Best of all, "along the way" is often exactly how and when they are quoted, Fisher having grabbed a quick Q&A with many visiting performers in the years of writing the book. He is always careful to give the context – "says Phil Nichol, on his way to The Stand for his latest solo show" – which gives the book real pace, as well as accurately reflecting the way things are in Edinburgh in August. I suppose he could have made some of that up, of course, but it matters little either way, and I suspect not.

Not only is it highly readable, but The Edinburgh Fringe Survival Guide is also thoroughly reliable as far as I can see. I've always been a sucker for manuals, and I wish I'd kept the well-thumbed Every Boy's Handbooks – little volumes with Lists and How To's – from my childhood, now that their predecessors are being reprinted in kitsch retro-editions. My shelves still carry workshop manuals for sundry decrepit motor cars that I mercy-killed, and I may well have a folder full of multi-lingual instructions for long deceased hi-fi gear somewhere. So I can tell when a book covers all the bases, and Fisher has his team well-drilled.

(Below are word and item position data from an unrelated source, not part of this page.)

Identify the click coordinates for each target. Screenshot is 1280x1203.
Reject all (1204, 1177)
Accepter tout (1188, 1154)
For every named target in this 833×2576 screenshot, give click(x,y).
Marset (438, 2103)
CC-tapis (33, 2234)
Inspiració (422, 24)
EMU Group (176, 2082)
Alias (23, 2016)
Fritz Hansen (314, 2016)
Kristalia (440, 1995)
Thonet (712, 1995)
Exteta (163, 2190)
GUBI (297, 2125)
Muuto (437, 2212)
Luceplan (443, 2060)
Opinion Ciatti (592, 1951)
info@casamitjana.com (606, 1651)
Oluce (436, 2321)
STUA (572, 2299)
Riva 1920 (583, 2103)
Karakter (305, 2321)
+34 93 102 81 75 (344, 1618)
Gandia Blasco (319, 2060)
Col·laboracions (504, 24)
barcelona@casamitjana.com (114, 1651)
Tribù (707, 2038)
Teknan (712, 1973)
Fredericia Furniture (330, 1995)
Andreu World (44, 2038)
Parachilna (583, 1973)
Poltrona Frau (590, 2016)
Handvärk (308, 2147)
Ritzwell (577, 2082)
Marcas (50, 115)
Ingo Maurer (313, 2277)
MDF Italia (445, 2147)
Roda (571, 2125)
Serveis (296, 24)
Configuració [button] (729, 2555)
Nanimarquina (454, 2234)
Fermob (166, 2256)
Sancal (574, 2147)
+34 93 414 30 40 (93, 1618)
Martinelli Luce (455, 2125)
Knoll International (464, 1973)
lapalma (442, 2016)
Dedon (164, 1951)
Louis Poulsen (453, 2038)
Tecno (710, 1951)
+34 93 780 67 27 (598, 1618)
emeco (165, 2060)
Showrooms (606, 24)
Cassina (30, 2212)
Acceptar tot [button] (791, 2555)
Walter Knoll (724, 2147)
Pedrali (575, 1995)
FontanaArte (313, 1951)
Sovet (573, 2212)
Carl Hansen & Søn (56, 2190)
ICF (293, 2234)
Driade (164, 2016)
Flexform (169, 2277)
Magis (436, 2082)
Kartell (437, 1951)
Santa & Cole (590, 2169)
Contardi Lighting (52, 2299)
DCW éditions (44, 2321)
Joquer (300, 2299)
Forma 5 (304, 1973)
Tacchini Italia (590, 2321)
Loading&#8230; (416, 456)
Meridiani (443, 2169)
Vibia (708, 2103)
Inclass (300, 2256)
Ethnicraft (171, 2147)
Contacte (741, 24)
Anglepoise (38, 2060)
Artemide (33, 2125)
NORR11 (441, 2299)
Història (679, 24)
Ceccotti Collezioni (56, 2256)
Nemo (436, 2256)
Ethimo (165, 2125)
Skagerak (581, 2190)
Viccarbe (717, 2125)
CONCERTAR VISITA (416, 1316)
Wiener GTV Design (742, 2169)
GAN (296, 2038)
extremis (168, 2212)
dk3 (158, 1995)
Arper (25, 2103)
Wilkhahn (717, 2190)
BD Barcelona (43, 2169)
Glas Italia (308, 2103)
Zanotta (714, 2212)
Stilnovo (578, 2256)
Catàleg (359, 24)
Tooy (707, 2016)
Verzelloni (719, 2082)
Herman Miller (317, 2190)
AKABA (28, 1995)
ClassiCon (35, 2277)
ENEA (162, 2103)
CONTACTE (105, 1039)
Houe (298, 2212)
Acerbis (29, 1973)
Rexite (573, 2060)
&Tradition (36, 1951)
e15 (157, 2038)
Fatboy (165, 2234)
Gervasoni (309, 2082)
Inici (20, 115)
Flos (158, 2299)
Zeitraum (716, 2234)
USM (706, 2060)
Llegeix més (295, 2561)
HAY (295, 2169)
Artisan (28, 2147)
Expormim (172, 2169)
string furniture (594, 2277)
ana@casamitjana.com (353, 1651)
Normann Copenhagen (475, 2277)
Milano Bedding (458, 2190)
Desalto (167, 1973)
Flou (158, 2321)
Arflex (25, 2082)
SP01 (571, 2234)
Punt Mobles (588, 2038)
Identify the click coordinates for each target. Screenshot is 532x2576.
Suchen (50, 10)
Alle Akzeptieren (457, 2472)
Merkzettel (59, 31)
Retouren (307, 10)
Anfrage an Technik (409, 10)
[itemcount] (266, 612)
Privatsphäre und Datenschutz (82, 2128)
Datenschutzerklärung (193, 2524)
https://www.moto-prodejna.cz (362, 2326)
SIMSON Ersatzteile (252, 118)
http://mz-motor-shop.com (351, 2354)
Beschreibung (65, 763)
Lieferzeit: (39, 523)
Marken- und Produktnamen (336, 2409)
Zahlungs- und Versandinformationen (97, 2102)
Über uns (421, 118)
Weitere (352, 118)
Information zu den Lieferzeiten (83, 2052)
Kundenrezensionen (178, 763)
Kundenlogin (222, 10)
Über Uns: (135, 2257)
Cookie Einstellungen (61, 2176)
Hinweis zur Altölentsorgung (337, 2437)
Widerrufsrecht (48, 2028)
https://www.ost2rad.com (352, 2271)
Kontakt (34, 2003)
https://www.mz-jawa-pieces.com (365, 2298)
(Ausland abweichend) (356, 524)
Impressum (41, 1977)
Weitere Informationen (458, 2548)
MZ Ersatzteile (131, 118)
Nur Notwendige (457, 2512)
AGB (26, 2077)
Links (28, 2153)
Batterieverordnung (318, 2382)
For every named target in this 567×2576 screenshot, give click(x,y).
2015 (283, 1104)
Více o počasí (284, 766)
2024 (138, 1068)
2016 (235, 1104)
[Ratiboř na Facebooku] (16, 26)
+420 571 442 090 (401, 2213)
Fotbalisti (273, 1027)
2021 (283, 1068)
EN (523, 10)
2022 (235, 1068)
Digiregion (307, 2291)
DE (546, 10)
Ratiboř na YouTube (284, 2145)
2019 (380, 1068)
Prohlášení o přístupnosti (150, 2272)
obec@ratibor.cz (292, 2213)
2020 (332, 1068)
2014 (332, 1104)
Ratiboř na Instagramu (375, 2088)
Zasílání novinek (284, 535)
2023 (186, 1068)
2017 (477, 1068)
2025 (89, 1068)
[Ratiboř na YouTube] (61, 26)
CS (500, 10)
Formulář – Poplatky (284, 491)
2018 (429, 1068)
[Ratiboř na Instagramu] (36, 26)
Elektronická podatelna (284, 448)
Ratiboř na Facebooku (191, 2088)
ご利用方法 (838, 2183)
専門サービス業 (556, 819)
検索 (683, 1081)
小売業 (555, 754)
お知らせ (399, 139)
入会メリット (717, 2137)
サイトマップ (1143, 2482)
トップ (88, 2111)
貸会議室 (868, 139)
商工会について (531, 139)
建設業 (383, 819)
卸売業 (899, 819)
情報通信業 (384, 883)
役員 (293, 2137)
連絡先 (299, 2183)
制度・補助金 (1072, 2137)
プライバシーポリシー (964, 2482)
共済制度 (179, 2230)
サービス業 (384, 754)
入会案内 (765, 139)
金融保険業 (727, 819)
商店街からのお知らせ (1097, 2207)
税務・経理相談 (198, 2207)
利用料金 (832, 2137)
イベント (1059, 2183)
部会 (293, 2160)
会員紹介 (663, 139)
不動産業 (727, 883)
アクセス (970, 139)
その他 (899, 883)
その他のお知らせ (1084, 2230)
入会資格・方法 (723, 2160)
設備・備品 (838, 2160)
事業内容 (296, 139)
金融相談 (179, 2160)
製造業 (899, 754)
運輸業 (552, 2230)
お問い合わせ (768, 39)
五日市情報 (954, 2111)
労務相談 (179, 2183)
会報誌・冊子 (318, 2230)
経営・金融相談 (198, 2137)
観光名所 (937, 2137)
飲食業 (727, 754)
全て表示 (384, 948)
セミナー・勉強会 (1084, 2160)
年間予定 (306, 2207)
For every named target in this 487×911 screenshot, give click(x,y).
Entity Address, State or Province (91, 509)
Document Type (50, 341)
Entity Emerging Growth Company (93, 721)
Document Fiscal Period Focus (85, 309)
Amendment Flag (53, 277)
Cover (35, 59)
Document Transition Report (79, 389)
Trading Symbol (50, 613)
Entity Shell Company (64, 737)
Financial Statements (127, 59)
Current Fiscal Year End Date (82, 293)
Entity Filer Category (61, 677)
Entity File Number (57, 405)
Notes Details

There is not an administrator worth knowing unnamed, and a good number of us hacks are listed in the index as well. From the facilities offered by the Fringe Society, to the finding of accommodation, to the choosing of a venue and the publicising of the show – it is all here, with a range of options and opinions from folk who know whereof they speak. Best of all, the one message that comes through loud and clear is that there is no point in putting yourself through all the Fringe madness unless you know why you are doing it – and don't even think about arriving as a performer unless you have seen it as a visitor. But after that, and with Fisher's guidebook in hand, you may even believe that you can fly.